本文抜粋

本作でスレンダーマンを演じているのが2m超えの身長を誇るハビエルボテットなのですが、一昨年の公開作『スレンダー長身の怪人』ではダグジョーンズが演じており、長身怪優対決となっているのが面白いところ。

ビジュアル的には完全にハビエルボテットの方が良かったんだけど、内容的には『スレンダー』の方が遥かに面白かった。関係性崩壊のメタファーとして、そして監視者として怪人を配置した『スレンダー』。それに対して、本作はネットに転がってるくだらない情報に踊らされることをウイルスに感染する(=洗脳される)ことと捉えたり、若者にとっての家庭と上京・夢について匂わせたりしつつも特に深入りはしないライトな作品といった感じ。あくまでティーン向け。怪人が監視者なのは一緒だけど。

そもそも『スレンダー』の方は勝手にスレンダーマンを思わせる邦題をつけられてるだけで、原題の意味が非常に重要な上に、怪人には別の名前がある。だから同じ題材として比べるのは間違っているのかもですが。

提示データ

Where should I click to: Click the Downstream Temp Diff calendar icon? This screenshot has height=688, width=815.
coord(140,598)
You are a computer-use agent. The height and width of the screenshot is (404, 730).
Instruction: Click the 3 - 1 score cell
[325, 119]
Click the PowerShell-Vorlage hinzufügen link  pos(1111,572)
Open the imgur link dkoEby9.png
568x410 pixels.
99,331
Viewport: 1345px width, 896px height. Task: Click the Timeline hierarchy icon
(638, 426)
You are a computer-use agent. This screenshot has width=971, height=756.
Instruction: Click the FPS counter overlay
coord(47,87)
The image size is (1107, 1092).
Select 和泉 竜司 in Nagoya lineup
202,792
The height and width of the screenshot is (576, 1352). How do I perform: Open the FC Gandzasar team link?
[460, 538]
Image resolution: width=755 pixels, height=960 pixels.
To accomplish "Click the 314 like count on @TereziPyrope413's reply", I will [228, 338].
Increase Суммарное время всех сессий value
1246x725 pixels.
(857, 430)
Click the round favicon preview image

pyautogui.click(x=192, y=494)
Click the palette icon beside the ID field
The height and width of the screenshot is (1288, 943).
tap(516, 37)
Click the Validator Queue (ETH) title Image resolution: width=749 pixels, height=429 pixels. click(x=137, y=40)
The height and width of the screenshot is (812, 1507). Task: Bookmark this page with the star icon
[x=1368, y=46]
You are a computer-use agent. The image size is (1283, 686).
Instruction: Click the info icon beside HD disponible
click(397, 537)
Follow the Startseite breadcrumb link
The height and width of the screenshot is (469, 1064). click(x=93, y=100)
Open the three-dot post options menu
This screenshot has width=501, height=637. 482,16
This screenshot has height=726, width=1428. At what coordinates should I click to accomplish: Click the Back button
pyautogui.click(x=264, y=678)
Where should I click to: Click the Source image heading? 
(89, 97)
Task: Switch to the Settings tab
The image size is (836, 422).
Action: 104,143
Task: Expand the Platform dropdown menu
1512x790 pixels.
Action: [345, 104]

やること
- 1) 本文抜粋によると、一昨年の公開作『スレンダー長身の怪人』で怪人を演じたのは誰ですか。
- 2) スレンダーマン映画についての本文抜粋を、最後の文の後から書き続けてください。

課題ごとの出力
- 1) ダグジョーンズが演じています。

- 2)
前半はティーン向けホラーとしてかなり優秀だったと思います。特に森を捉えた映像が非常に印象的に用いられ、上質な雰囲気が漂っていた。鳥のさえずりと夜明けで明るみ始めた森を捉えたファーストカットが綺麗だし、屋内で異常を感じた際に行き着く闇の中での窓の外に広がる緑の森の迫ってくる感じも良かった。薄暗い森の中、ひしめき合う木々の間を見上げる映像、静と動を交互に挟み込む不安感の高め方や、繰り返される森の中の扉のイメージ等とても良かった。霧の中から浮かび上がる影や忍び寄るモヤ等も好きな演出。

ただ後半からが本当に酷い。パーツで細分化して見れば良いものが多いんだけど、ひとつの演出として見ると「何か変わったことをやってやろう」と頑張ったが故に大失敗してるような感じ。特に悪夢シーンなんて一個一個は良いのに何であんなに見せ方下手なの。。。前半の抑えたものと比べると演出した人が変わったのかと思ってしまうほどに酷かった。意図はわかるんだけどね…。水泳という夢に関してドローレス(冒頭でチラッと名前が出てくるだけのキャラ)と同様のことになる危機感を悪夢として描くことで、彼女の中での「恐怖」が変容したことを表現する必然性のある恐怖演出ではあるんだけど、さすがに唐突かな。

主人公を2人配置した脚本も空回りしてるし、スレンダーマンが象徴するものを考えると主要4人のバックグラウンドはもう少し描きこみが必要だったと思う。ただラスト近辺のビジュアルは凄く良かった。そしてこれまた恐怖シーンで主人公の心的変容を表現するものになっているのもうまい。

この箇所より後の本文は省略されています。